Official PyTorch implementation of "Joint Object Detection and Sound Source Separation" (ISMIR 2025).
See2Hear (S2H) is a unified framework that jointly learns object detection and sound source separation from videos. Unlike previous methods that treat these tasks independently, S2H leverages the synergy between visual localization and audio separation through end-to-end training.
- 🎯 Joint Learning: Unified training of object detection and sound separation
- 🔄 Dynamic Filtering: Selection of relevant object queries based on confidence threshold
- 🎵 State-of-the-art Performance: Best separation quality on MUSIC and MUSIC-21
- 🚀 End-to-end Training: No need for pre-extracted features or separate stages
- Python >= 3.11
- PyTorch >= 2.5.1
- CUDA >= 12.1
- FFmpeg (for audio/video processing)
# Clone repository
git clone https://github.com/snuviplab/S2H.git
cd S2H
# Create conda environment
conda create -n s2h python=3.11
conda activate s2h
# Install PyTorch (adjust CUDA version as needed)
# For CUDA 12.1
pip install torch==2.5.1 torchvision==0.20.1 torchaudio==2.5.1 --index-url https://download.pytorch.org/whl/cu121# Install required packages
pip install -r requirements.txt
# Install package in development mode
pip install -e .
# Install FFmpeg (required for audio/video processing)
# Ubuntu/Debian
sudo apt update && sudo apt install ffmpeg
# macOS
brew install ffmpeg
# Check installation
ffmpeg -version# Install Detectron2 (required for Detic)

[Word and item position data]

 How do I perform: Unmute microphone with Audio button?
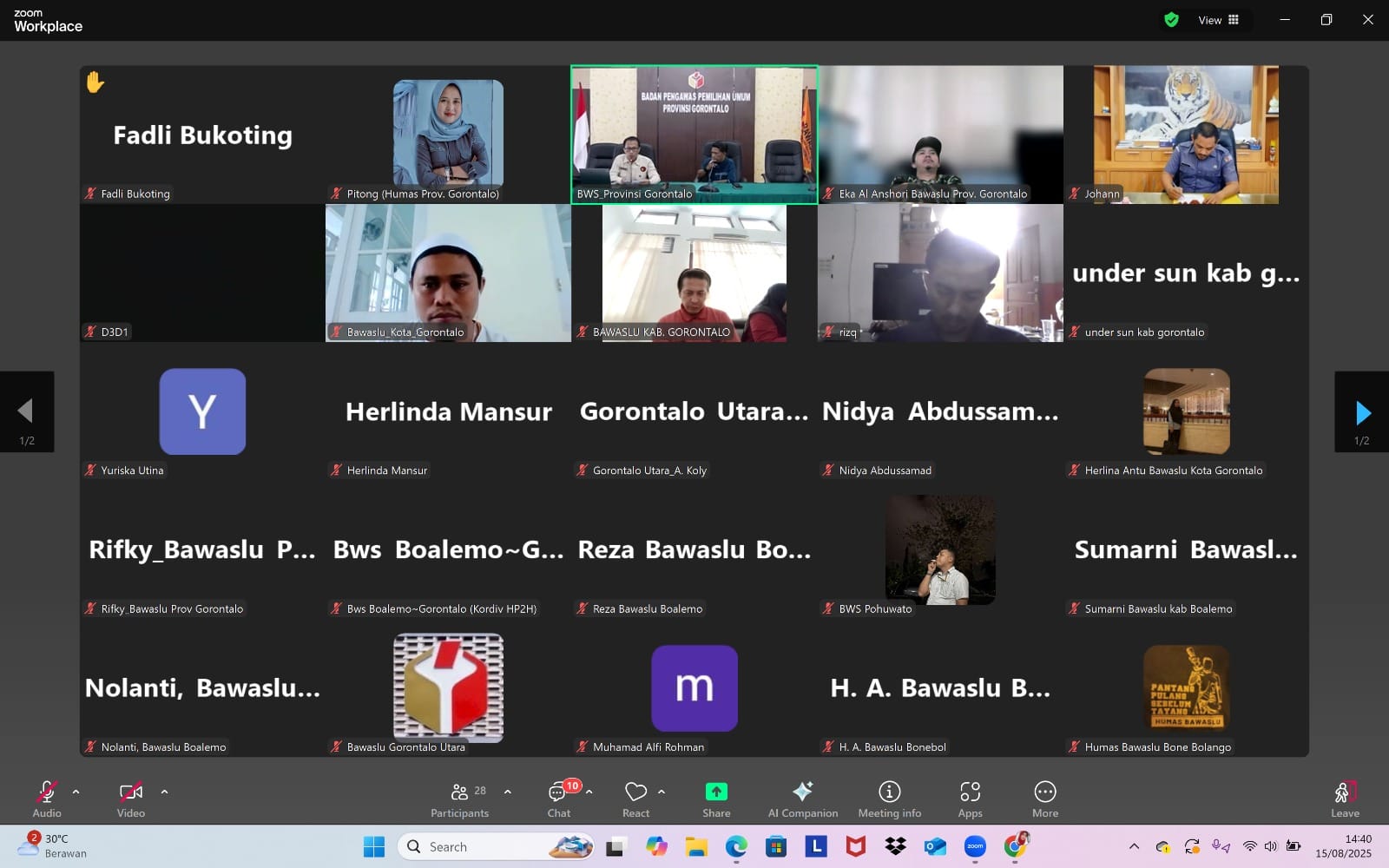pyautogui.click(x=47, y=799)
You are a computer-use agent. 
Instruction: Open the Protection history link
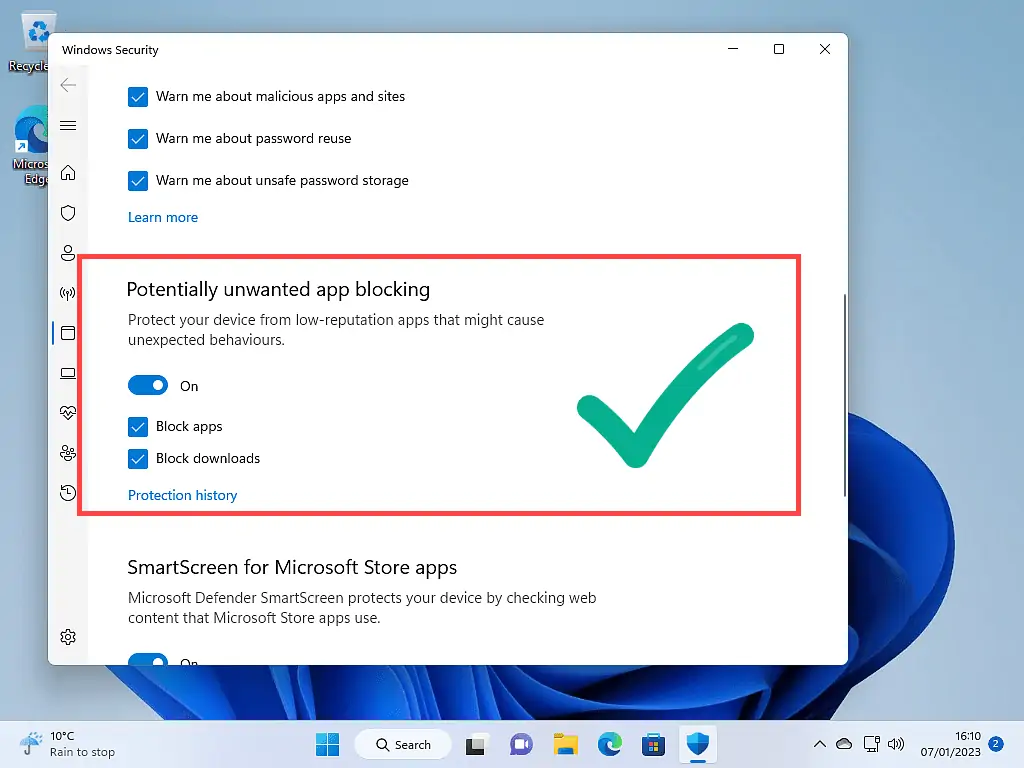click(x=183, y=495)
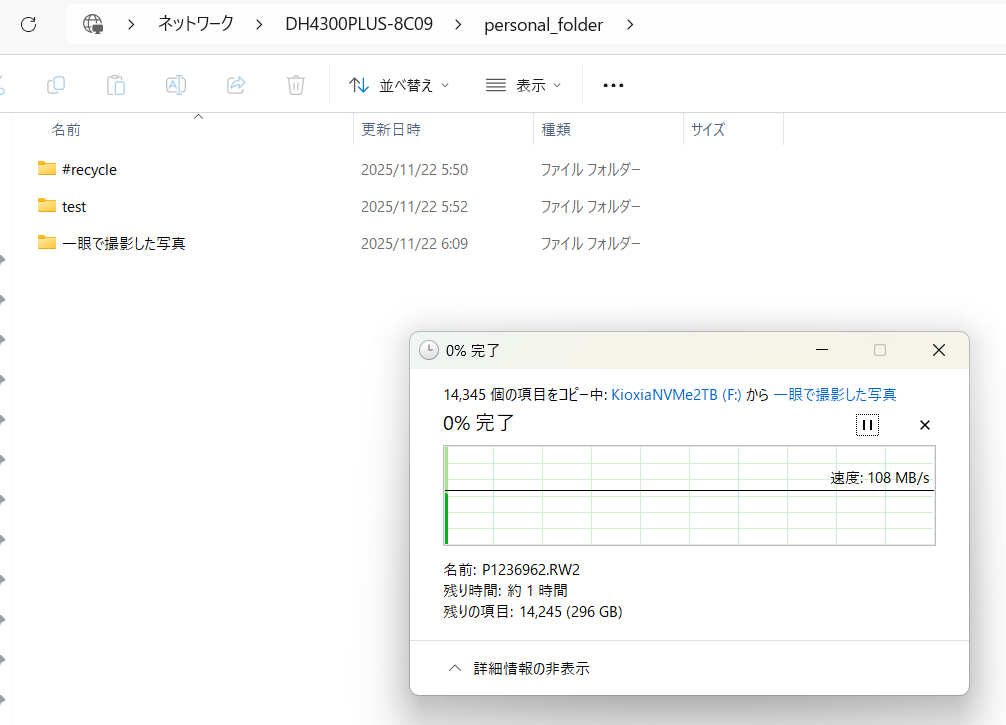Expand chevron after personal_folder in path
The image size is (1006, 725).
(x=630, y=24)
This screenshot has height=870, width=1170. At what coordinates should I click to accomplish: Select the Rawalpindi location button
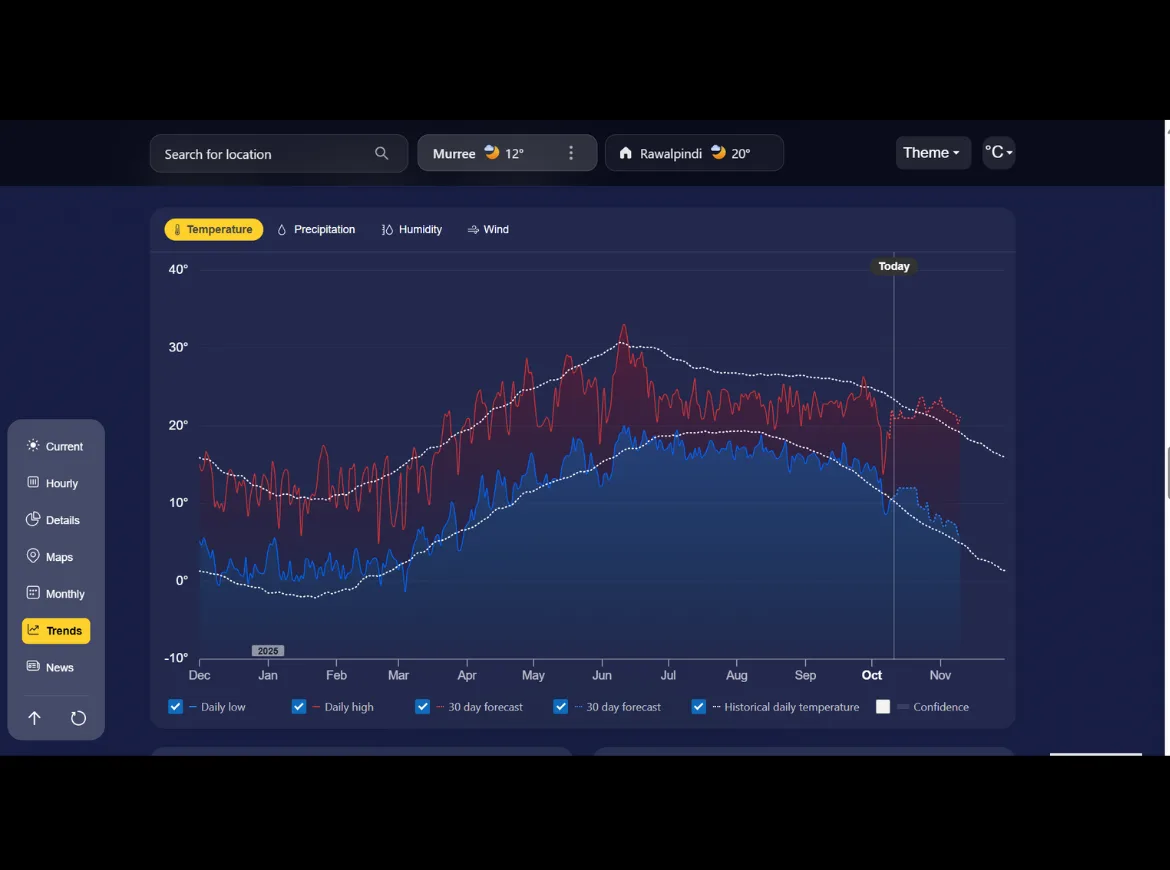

> Required work
[1] Repeat the part of the S2H README starting at "Official PyTorch implementation" and ending at "through end-to-end training.".
[2] Which requirements does the S2H README list ahead of its installation commands, including any version given for each?
[3] Answer these questions about the S2H README:
(a) At which conference and year was the paper "Joint Object Detection and Sound Source Separation" presented?
(b) Which command installs FFmpeg on macOS?
(c) What name is given to the conda environment that gets created?

> Answers to the tasks
[1]
Official PyTorch implementation of "Joint Object Detection and Sound Source Separation" (ISMIR 2025).
See2Hear (S2H) is a unified framework that jointly learns object detection and sound source separation from videos. Unlike previous methods that treat these tasks independently, S2H leverages the synergy between visual localization and audio separation through end-to-end training.

[2]
- Python >= 3.11
- PyTorch >= 2.5.1
- CUDA >= 12.1
- FFmpeg (for audio/video processing)

[3]
(a) ISMIR 2025
(b) brew install ffmpeg
(c) s2h